TASK ITEM
Using the entries that follow, collect the lines where the word "agent" appears.

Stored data
= Beginning of Section =

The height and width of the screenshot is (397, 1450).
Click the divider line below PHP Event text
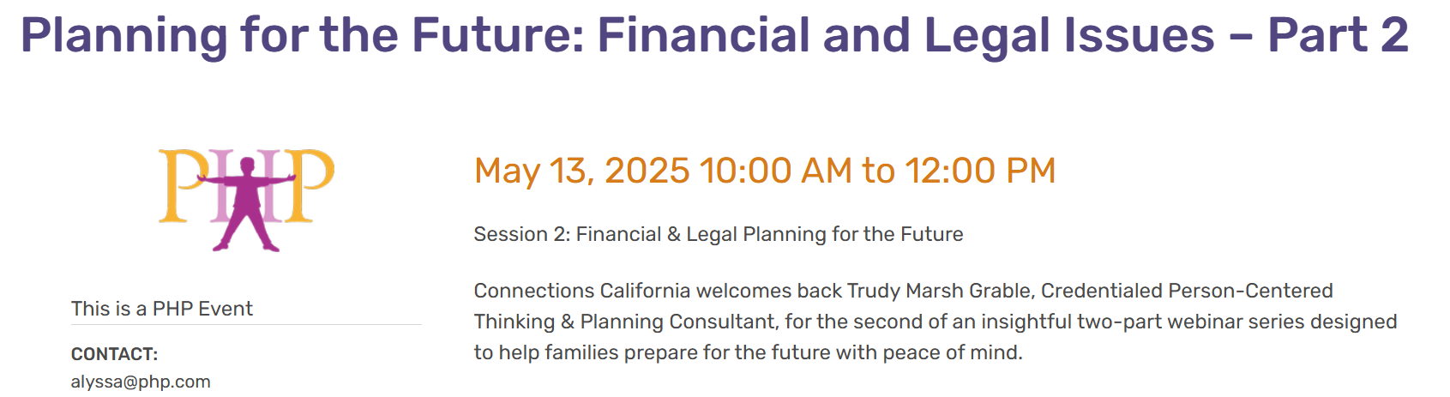click(246, 324)
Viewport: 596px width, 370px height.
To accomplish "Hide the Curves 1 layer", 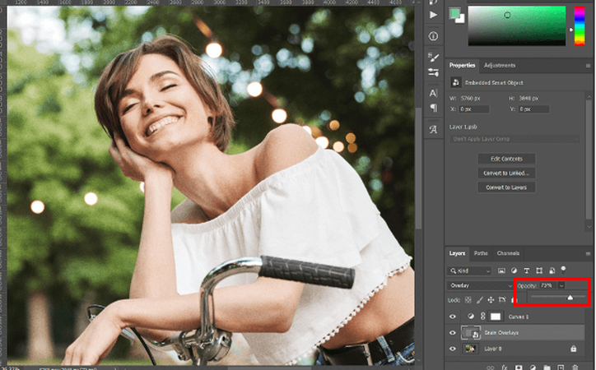I will 453,316.
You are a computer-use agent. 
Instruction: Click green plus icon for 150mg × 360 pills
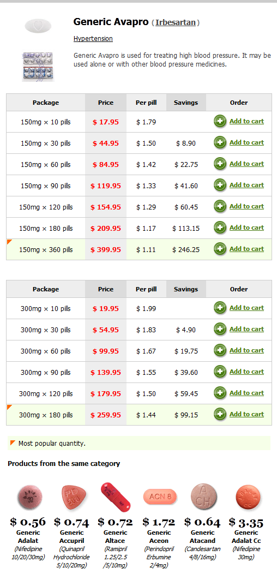pos(220,249)
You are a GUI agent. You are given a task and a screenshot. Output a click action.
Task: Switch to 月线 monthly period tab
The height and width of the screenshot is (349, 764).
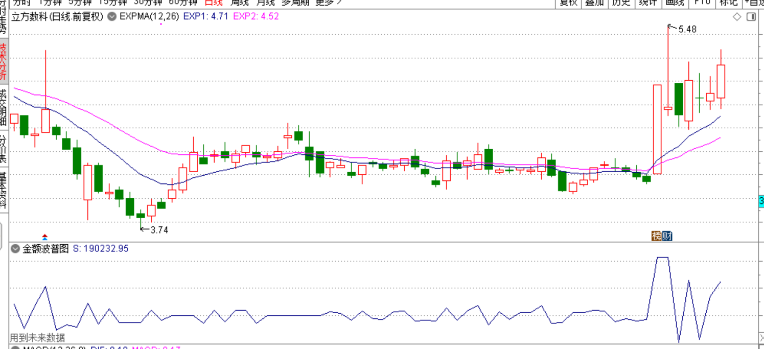265,3
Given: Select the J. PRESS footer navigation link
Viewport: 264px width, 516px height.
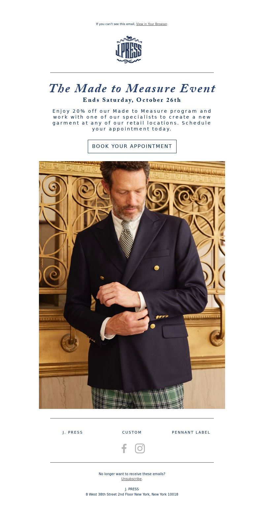Looking at the screenshot, I should coord(73,432).
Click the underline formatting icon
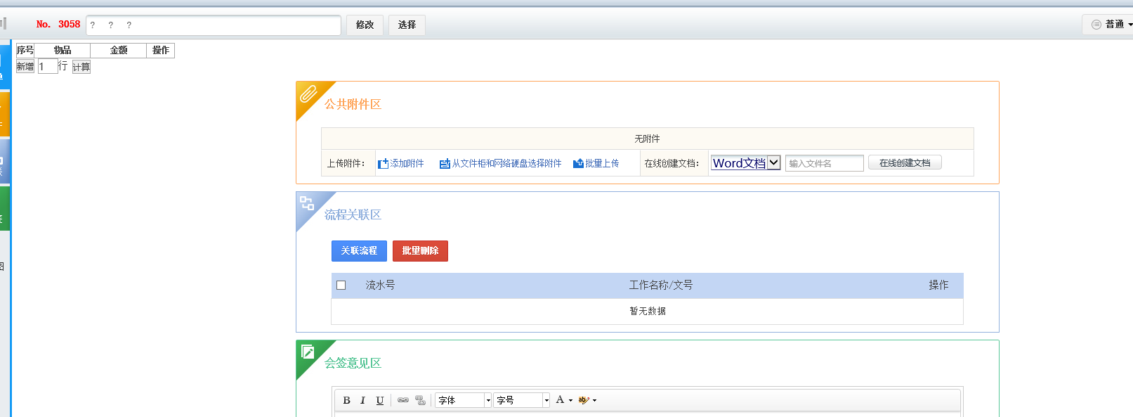This screenshot has height=417, width=1133. pyautogui.click(x=380, y=400)
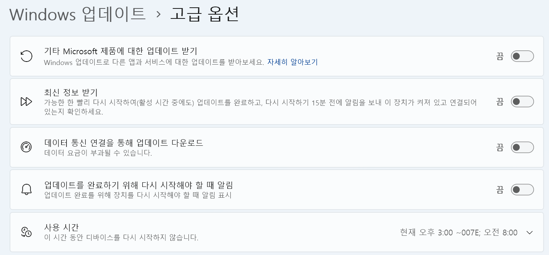Enable 기타 Microsoft 제품에 대한 업데이트 받기 toggle
549x255 pixels.
click(x=522, y=56)
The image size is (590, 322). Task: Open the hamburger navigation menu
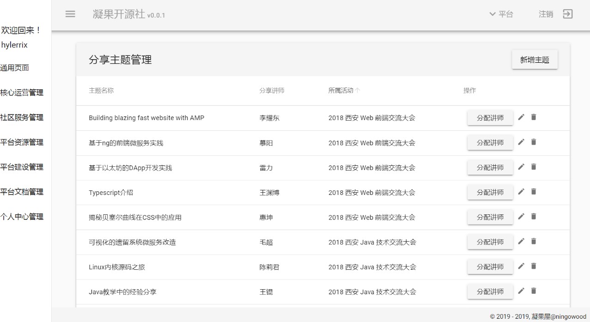[70, 14]
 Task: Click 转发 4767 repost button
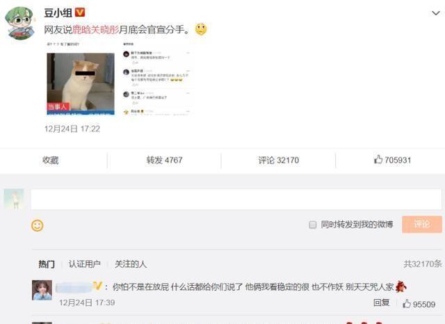(x=164, y=161)
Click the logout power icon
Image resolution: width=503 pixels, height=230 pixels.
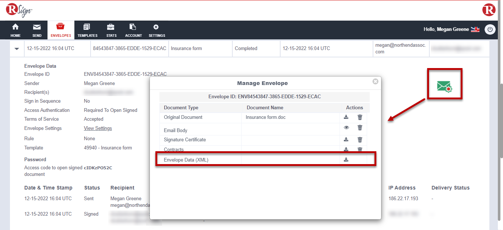tap(490, 29)
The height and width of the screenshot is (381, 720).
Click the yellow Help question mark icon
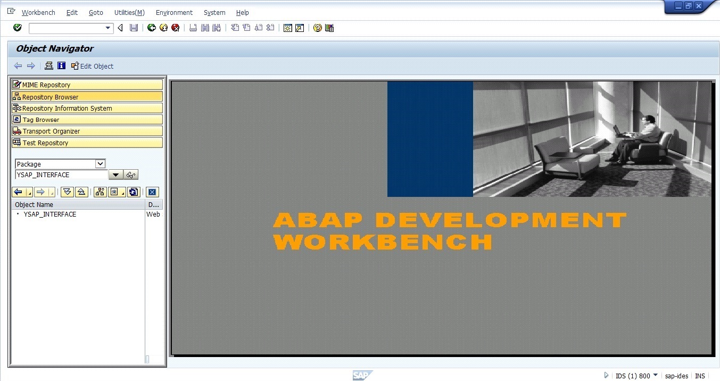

= End of Section =

COMPLETED EXERCISE
You are a computer-use agent. 
You are a GUI agent. You are given a task and a screenshot. Output a click action.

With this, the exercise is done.